_Provided text_
☆ ☆ ☆ ☆

Karst, Søren M., Ryan M. Ziels, Rasmus H. Kirkegaard, Emil A. Sørensen, Daniel McDonald, Qiyun Zhu, Rob Knight, and Mads Albertsen. (2021) High-accuracy long-read amplicon sequences using unique molecular identifiers with Nanopore or PacBio sequencing. Nat Methods 18, 165–169 (2021). https://doi.org/10.1038/s41592-020-01041-y

Installation

  1. Install the longread_umi package

  2. Determine the location of the package contents. For instance, if longread_umi was installed via conda, type:

    conda activate longread_umi
    script_path="`echo "$CONDA_PREFIX/longread_umi"`"
    conda deactivate
    
  3. Download the ssUMI scripts:

git clone https://github.com/ZielsLab/ssUMI.git

  1. Replace the longread_umi scripts folder with the new (ssUMI) scripts folder

    mv $script_path/scripts $script_path/scripts_old
    mv path/to/ssUMI/scripts $script_path/
    chmod +x $script_path/scripts/*
    
  2. Download VSEARCH

  3. Install medaka via a virtual environment, and add new medaka model files: (see https://github.com/nanoporetech/medaka for details)

    cd /path/to/medaka
    
    python3 -m venv medaka --prompt "medaka"
    source medaka/bin/activate
    pip install --upgrade pip
    pip install medaka
    medaka tools download_models
    deactivate
    
  4. Edit the file $script_path/scripts/dependencies.sh

    Replace part of this line:

    export VSEARCH="/path/to/vsearch"

☆ ☆ ☆ ☆

[Collected data entries]
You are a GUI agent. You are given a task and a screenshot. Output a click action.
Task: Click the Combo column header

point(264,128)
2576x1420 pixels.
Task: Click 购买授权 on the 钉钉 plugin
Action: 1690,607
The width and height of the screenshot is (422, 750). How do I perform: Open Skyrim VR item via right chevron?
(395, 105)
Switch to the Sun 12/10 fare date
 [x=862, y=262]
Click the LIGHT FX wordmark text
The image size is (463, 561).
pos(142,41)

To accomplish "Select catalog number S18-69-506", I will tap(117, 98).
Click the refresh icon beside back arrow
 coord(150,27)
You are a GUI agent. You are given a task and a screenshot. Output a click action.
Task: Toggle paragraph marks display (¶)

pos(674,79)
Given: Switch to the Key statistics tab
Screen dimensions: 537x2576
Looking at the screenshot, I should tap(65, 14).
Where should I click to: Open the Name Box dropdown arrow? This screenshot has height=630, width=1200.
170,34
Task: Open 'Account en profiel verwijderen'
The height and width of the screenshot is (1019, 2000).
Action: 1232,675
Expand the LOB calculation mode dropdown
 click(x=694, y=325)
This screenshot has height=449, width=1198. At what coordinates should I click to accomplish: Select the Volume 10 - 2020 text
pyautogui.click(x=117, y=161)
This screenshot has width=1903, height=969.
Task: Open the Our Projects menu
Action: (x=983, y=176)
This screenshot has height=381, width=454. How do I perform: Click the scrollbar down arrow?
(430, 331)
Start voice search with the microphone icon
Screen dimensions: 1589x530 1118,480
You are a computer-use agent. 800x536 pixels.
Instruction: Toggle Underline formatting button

☆ ☆ ☆ ☆

_Job A_
In the installation instructions, which program is installed through a virtual environment along with new model files?
_Job B_
Reproduce the installation instructions from "mv $script_path/scripts $script_path/scripts_old" to "https://github.com/nanoporetech/medaka for details)".
_Job C_
Go on with the installation instructions from the point where they stop.

_Result A_
Medaka.

_Result B_
mv $script_path/scripts $script_path/scripts_old
    mv path/to/ssUMI/scripts $script_path/
    chmod +x $script_path/scripts/*
    
  2. Download VSEARCH

  3. Install medaka via a virtual environment, and add new medaka model files: (see https://github.com/nanoporetech/medaka for details)

_Result C_
    

    with your file path to your VSEARCH installation.

    Then, replace part of this line:

    export USEARCH="/path/to/usearch"
    

    with the path to your USEARCH environment (installed as part of longread_umi)

    Finally, replace part of this line:

    export MEDAKA_ENV_START="source /path/to/medaka/bin/activate"
    

    with the paths to your medaka virtual environment (e.g. leave the source activate part).

    Test data

    It is highly recommended that users test their installation and ssUMI scripts using the test data found in the test_data folder within the cloned ssUMI repository. Code for running the ssUMI pipeline on test_data.fastq is given below in Usage. The expected output is a fasta file containing 4 UMI-based consensus sequences.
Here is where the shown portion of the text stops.